# start of RAW DATA

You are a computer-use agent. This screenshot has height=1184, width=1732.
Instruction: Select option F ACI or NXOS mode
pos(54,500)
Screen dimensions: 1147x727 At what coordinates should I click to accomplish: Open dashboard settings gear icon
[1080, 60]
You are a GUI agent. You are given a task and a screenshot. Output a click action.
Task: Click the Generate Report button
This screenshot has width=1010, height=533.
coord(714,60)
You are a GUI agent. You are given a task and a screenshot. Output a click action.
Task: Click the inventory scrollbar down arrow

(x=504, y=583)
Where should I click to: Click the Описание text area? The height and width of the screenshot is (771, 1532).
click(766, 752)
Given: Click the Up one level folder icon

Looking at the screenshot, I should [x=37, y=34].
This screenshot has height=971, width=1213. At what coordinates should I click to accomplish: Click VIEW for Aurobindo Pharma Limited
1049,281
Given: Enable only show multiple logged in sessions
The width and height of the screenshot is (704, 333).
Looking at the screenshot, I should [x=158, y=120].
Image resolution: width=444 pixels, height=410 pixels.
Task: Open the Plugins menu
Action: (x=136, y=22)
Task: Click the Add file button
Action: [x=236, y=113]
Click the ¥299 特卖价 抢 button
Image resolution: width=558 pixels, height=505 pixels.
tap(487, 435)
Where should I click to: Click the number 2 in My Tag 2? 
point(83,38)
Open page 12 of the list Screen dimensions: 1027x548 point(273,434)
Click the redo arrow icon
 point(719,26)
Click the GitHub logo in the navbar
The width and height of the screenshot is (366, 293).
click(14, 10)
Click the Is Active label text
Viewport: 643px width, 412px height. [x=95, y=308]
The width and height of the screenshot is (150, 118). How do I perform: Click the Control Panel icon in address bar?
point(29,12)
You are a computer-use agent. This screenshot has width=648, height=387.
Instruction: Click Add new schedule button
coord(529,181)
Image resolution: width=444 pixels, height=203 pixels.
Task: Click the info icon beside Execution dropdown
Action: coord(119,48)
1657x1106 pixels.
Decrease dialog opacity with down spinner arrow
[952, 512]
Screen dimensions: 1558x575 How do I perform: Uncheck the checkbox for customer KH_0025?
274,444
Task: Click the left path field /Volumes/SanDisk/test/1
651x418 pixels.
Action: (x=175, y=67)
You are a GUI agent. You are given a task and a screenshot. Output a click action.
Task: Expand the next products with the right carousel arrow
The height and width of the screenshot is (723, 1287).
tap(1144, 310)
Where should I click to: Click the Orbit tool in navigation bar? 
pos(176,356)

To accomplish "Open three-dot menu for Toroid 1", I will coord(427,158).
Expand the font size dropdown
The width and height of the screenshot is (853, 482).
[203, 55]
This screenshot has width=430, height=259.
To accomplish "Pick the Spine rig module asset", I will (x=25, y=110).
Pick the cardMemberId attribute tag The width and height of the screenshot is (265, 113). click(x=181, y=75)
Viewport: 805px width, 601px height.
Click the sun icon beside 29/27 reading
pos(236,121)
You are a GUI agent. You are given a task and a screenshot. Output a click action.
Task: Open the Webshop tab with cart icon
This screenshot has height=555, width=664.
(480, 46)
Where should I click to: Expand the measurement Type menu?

# end of RAW DATA

** REQUIREMENTS **
Recast every line of the data above as a numbered list, omitting any blank lines.

** OUTPUT **
1. You are a computer-use agent. This screenshot has height=1184, width=1732.
2. Instruction: Select option F ACI or NXOS mode
3. pos(54,500)
4. Screen dimensions: 1147x727 At what coordinates should I click to accomplish: Open dashboard settings gear icon
5. [1080, 60]
6. You are a GUI agent. You are given a task and a screenshot. Output a click action.
7. Task: Click the Generate Report button
8. This screenshot has width=1010, height=533.
9. coord(714,60)
10. You are a GUI agent. You are given a task and a screenshot. Output a click action.
11. Task: Click the inventory scrollbar down arrow
12. (x=504, y=583)
13. Where should I click to: Click the Описание text area? The height and width of the screenshot is (771, 1532).
14. click(766, 752)
15. Given: Click the Up one level folder icon
16. Looking at the screenshot, I should [x=37, y=34].
17. This screenshot has height=971, width=1213. At what coordinates should I click to accomplish: Click VIEW for Aurobindo Pharma Limited
18. 1049,281
19. Given: Enable only show multiple logged in sessions
20. The width and height of the screenshot is (704, 333).
21. Looking at the screenshot, I should [x=158, y=120].
22. Image resolution: width=444 pixels, height=410 pixels.
23. Task: Open the Plugins menu
24. Action: (x=136, y=22)
25. Task: Click the Add file button
26. Action: [x=236, y=113]
27. Click the ¥299 特卖价 抢 button
28. Image resolution: width=558 pixels, height=505 pixels.
29. tap(487, 435)
30. Where should I click to: Click the number 2 in My Tag 2? 
31. point(83,38)
32. Open page 12 of the list Screen dimensions: 1027x548 point(273,434)
33. Click the redo arrow icon
34.  point(719,26)
35. Click the GitHub logo in the navbar
36. The width and height of the screenshot is (366, 293).
37. click(14, 10)
38. Click the Is Active label text
39. Viewport: 643px width, 412px height. [x=95, y=308]
40. The width and height of the screenshot is (150, 118). How do I perform: Click the Control Panel icon in address bar?
41. point(29,12)
42. You are a computer-use agent. This screenshot has width=648, height=387.
43. Instruction: Click Add new schedule button
44. coord(529,181)
45. Image resolution: width=444 pixels, height=203 pixels.
46. Task: Click the info icon beside Execution dropdown
47. Action: coord(119,48)
48. 1657x1106 pixels.
49. Decrease dialog opacity with down spinner arrow
50. [952, 512]
51. Screen dimensions: 1558x575 How do I perform: Uncheck the checkbox for customer KH_0025?
52. 274,444
53. Task: Click the left path field /Volumes/SanDisk/test/1
54. 651x418 pixels.
55. Action: (x=175, y=67)
56. You are a GUI agent. You are given a task and a screenshot. Output a click action.
57. Task: Expand the next products with the right carousel arrow
58. The height and width of the screenshot is (723, 1287).
59. tap(1144, 310)
60. Where should I click to: Click the Orbit tool in navigation bar? 
61. pos(176,356)
62. To accomplish "Open three-dot menu for Toroid 1", I will coord(427,158).
63. Expand the font size dropdown
64. The width and height of the screenshot is (853, 482).
65. [203, 55]
66. This screenshot has width=430, height=259.
67. To accomplish "Pick the Spine rig module asset", I will (x=25, y=110).
68. Pick the cardMemberId attribute tag The width and height of the screenshot is (265, 113). click(x=181, y=75)
69. Viewport: 805px width, 601px height.
70. Click the sun icon beside 29/27 reading
71. pos(236,121)
72. You are a GUI agent. You are given a task and a screenshot. Output a click action.
73. Task: Open the Webshop tab with cart icon
74. This screenshot has height=555, width=664.
75. (480, 46)
76. Where should I click to: Expand the measurement Type menu?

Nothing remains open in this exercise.